━━ Extracted records

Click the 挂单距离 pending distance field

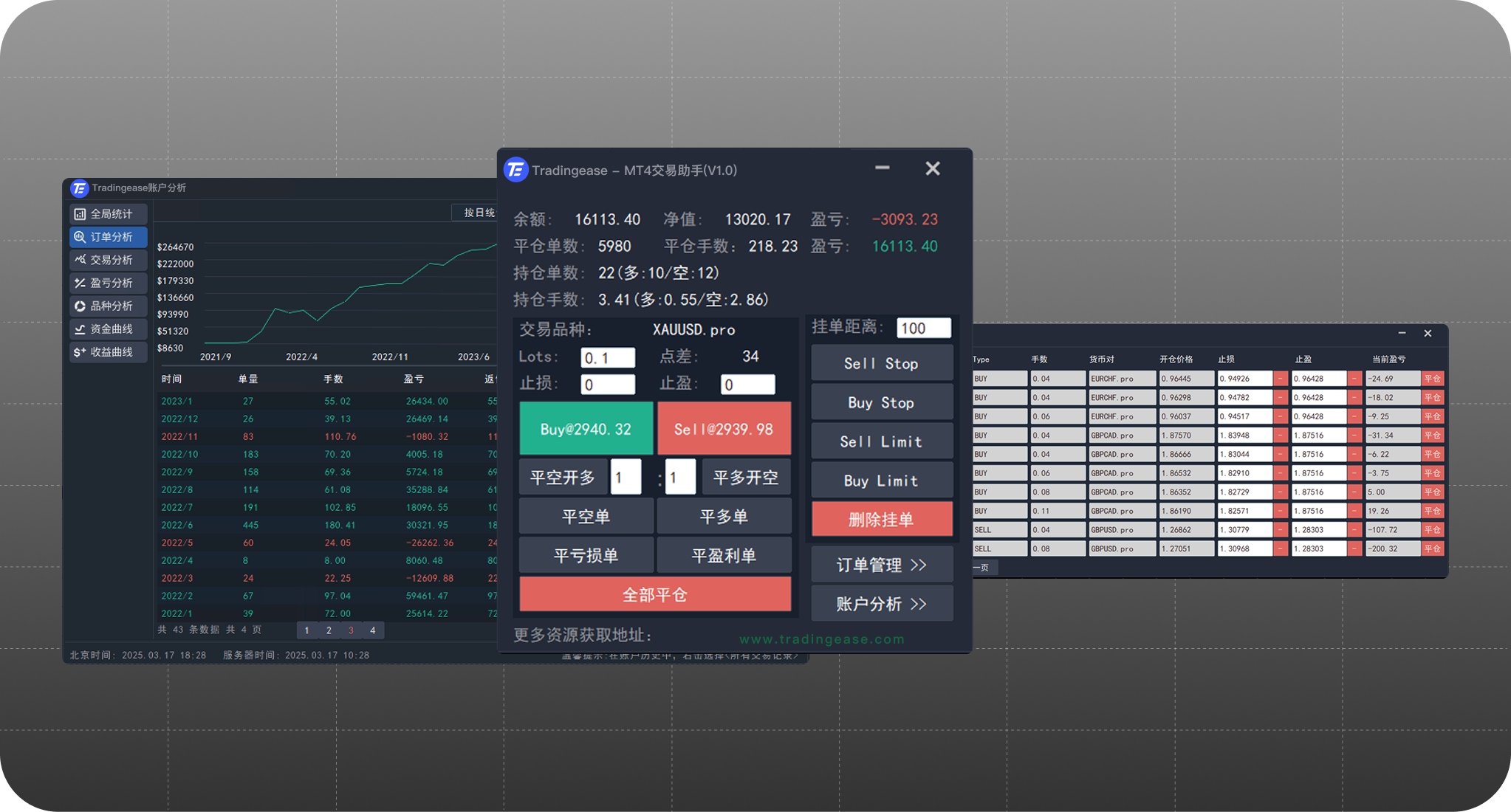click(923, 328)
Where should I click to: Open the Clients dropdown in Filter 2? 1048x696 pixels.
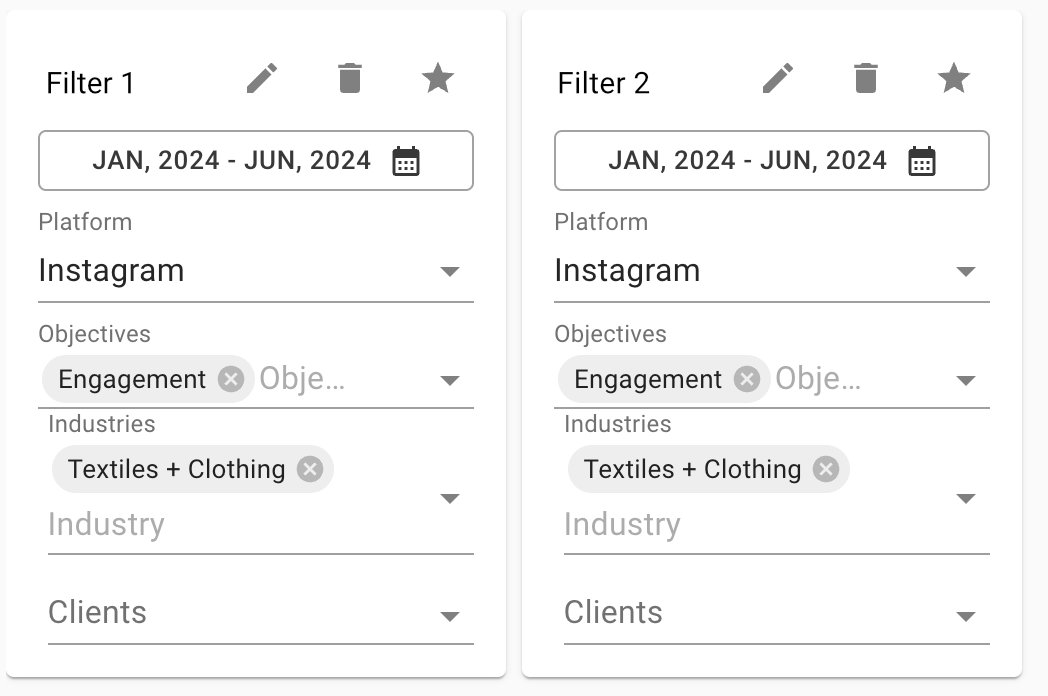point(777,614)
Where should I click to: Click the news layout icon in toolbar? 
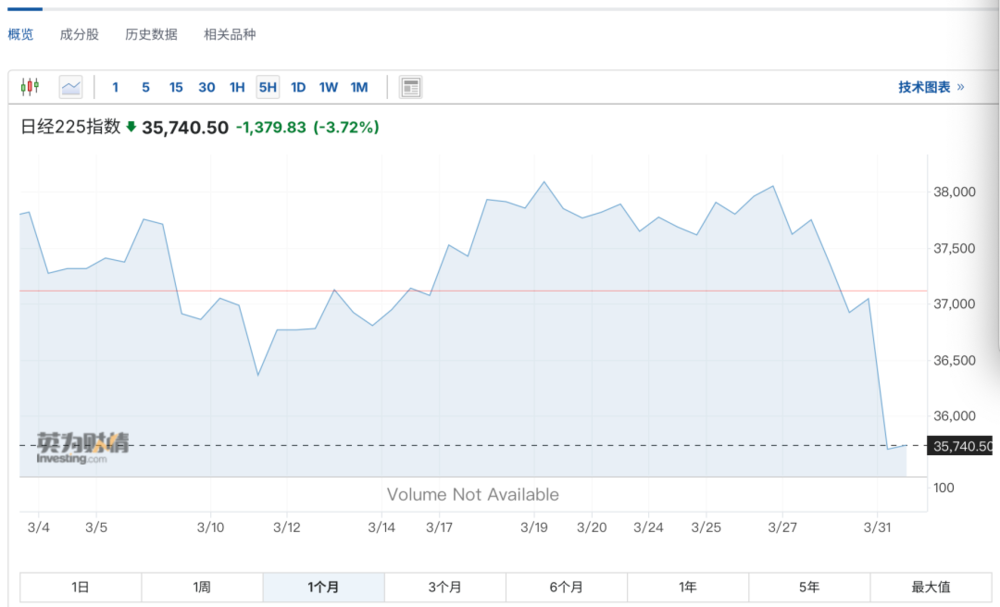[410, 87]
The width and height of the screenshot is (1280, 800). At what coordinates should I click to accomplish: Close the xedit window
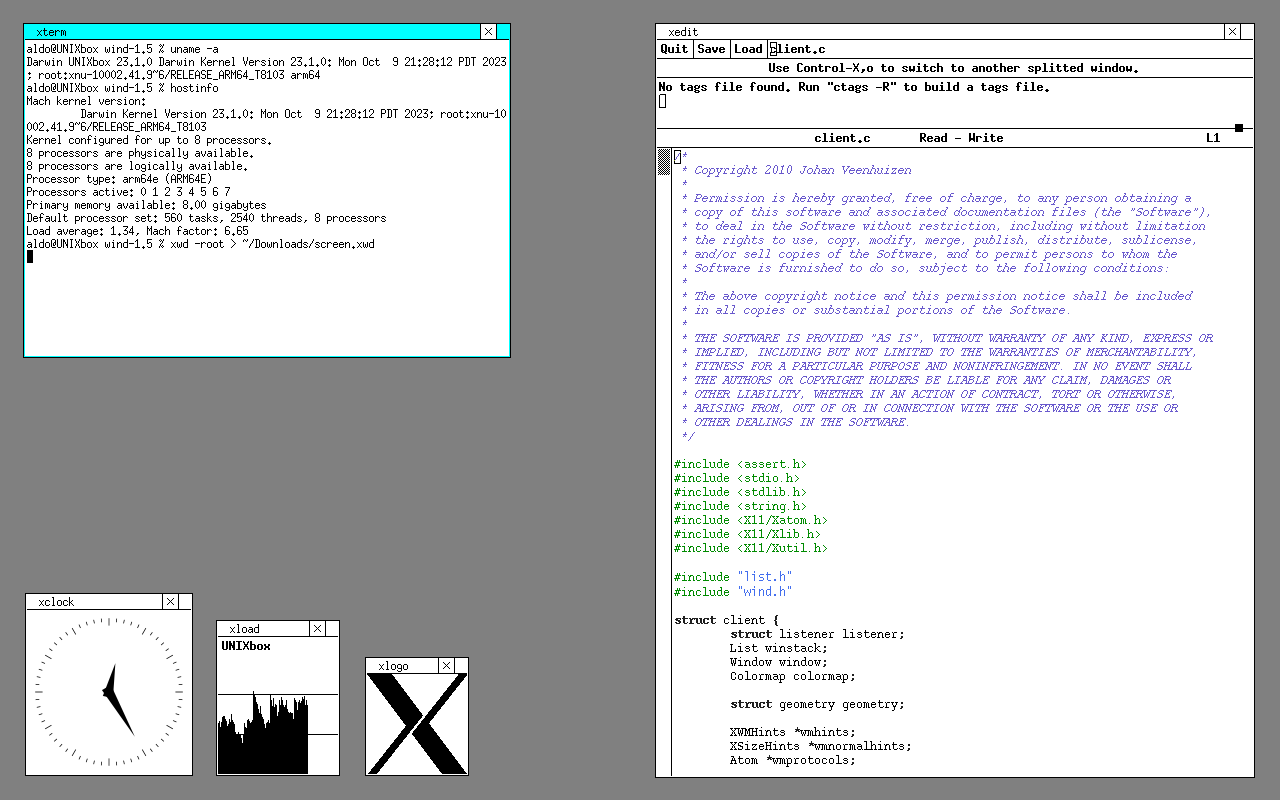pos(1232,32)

━━━━

Exercise aim: Rewrite all of the items above, requests included, adding 120 to each number in the answer coordinates. Leave out the pictures.

Solution to this exercise:
Click the 挂单距离 pending distance field

click(1043, 448)
Where should I click to: Open the Clients dropdown in Filter 2? 1048x696 pixels.
point(897,734)
Where should I click to: Click the news layout icon in toolbar? 
[530, 207]
The width and height of the screenshot is (1280, 800). At what coordinates should I click to accomplish: Close the xedit window
pos(1352,152)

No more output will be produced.